If you suffer from chronic pain, you’ll also know how debilitating it can be, not just on your health but on your finances, too. But research shows the holistic practice of meditation can alleviate pain and reduce the need for expensive narcotics. A Wake Forest University study showed a “40% reduction in pain intensity ratings during meditation when compared with non-meditation.” How does it work? The study found that by “activating and reinforcing some areas of the brain used in pain processing, meditation has the overall effect of helping to reduce pain intensity in patients.” And you don’t need to be a Zen master to reap the benefits.
Study lead Fadel Zeidan said “it worked for beginners,” too. If you’re keen to give meditation a try, read Dr. Danny Penman’s book, You Are Not Your Pain: Using Mindfulness to Relieve Pain, Reduce Stress, and Restore Well-Being, an Eight-Week Program, which shows you how meditation can “turn down the ‘volume’ control on pain.”
It seems that couples who meditate together stay together. Keeping the spark alive in your relationship could be as simple as practicing mindful meditation. One U.S. study of married couples found that their marital quality actually increased with meditation because it had a positive influence on how they identify and communicate their emotions; it also helped to control anger. Researchers at The University of Rochester found that “mindfulness may play an influential role in romantic relationship well-being.” The study found that couples who meditate have greater relationship satisfaction and communicate better.
Another University of Leuven study showed couples also have more empathy toward each other.

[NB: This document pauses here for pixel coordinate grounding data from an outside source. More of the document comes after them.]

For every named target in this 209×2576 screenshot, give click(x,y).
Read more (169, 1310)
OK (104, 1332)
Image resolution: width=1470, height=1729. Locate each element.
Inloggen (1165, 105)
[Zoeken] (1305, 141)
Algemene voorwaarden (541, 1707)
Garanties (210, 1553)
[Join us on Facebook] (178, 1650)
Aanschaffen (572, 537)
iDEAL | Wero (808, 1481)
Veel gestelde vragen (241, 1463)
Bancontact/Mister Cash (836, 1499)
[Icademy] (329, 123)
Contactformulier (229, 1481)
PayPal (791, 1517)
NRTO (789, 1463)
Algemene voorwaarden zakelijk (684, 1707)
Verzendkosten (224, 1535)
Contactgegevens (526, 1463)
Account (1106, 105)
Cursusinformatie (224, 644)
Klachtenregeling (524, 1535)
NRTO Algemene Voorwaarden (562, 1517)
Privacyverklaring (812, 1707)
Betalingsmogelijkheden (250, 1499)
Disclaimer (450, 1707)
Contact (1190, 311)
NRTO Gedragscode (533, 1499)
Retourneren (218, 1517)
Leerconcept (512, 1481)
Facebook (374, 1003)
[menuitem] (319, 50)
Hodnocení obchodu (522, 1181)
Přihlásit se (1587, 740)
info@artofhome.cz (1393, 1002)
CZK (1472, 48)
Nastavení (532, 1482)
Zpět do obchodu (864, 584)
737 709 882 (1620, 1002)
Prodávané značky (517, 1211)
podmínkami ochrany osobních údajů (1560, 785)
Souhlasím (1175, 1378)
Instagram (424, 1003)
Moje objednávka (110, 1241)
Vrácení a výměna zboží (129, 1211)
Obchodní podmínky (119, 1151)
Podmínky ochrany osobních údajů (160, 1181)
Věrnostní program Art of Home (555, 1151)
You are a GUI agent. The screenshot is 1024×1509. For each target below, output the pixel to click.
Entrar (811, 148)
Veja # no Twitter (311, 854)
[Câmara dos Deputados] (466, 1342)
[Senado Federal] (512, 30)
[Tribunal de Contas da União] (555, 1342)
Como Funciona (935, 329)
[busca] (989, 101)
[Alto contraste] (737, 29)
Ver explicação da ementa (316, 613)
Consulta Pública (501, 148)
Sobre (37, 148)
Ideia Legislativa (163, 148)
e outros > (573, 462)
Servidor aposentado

There are countless articles on how we can improve our productivity, but all of these hacks are pointless if we’re stressed out, tired, or on the verge of burnout. If businesses really want to increase their employee effectiveness, they should include mindfulness on their to-do list. According to a Forbes article, Aetna’s health and wellness programs have introduced thousands of employees to mindfulness and gentle yoga practice with astounding results. After 10 weeks, self-reported stress rates were lowered, heart rate, and cortisol levels went down, and employees experienced “improved sleep quality, reduced pain levels, and higher productivity.” Even The New York Times wrote about the success of Aetna’s programs.
And if employee health and productivity aren’t enough to convince your business to sign up to these mindfulness-based programs, then maybe the savings will. Forbes states Aetna has saved employers about $2000 per employee in healthcare costs and gained about $3000 per employee in productivity with the implementation of this single program.”